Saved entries
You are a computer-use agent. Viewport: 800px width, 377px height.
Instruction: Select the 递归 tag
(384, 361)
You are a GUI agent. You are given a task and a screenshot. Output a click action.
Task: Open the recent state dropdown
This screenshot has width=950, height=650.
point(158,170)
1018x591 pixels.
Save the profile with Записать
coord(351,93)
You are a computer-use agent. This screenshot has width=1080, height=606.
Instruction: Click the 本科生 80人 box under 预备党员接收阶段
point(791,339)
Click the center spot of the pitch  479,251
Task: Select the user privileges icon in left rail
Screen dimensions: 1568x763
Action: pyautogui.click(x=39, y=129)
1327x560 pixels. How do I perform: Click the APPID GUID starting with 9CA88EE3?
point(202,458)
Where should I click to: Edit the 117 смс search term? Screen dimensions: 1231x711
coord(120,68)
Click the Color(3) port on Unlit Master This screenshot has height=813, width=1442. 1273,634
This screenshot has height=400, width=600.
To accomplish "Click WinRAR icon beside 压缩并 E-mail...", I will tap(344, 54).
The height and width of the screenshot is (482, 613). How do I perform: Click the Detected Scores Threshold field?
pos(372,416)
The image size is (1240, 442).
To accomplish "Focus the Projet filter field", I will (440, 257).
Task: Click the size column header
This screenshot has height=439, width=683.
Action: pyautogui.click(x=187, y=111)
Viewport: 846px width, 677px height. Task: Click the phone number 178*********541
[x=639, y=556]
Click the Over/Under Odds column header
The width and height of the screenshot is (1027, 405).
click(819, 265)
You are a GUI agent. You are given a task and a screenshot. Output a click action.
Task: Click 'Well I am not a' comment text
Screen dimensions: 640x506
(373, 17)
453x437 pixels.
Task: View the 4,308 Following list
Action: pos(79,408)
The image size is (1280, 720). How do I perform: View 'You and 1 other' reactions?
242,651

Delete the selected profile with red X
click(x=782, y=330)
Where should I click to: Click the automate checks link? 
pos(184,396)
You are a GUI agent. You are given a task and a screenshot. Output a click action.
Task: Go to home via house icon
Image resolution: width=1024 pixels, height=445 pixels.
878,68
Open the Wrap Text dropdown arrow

◆ Description of the task
Tally the lines in the entries above that hold the string "accomplish" and state the tally alone.

◆ Reply
2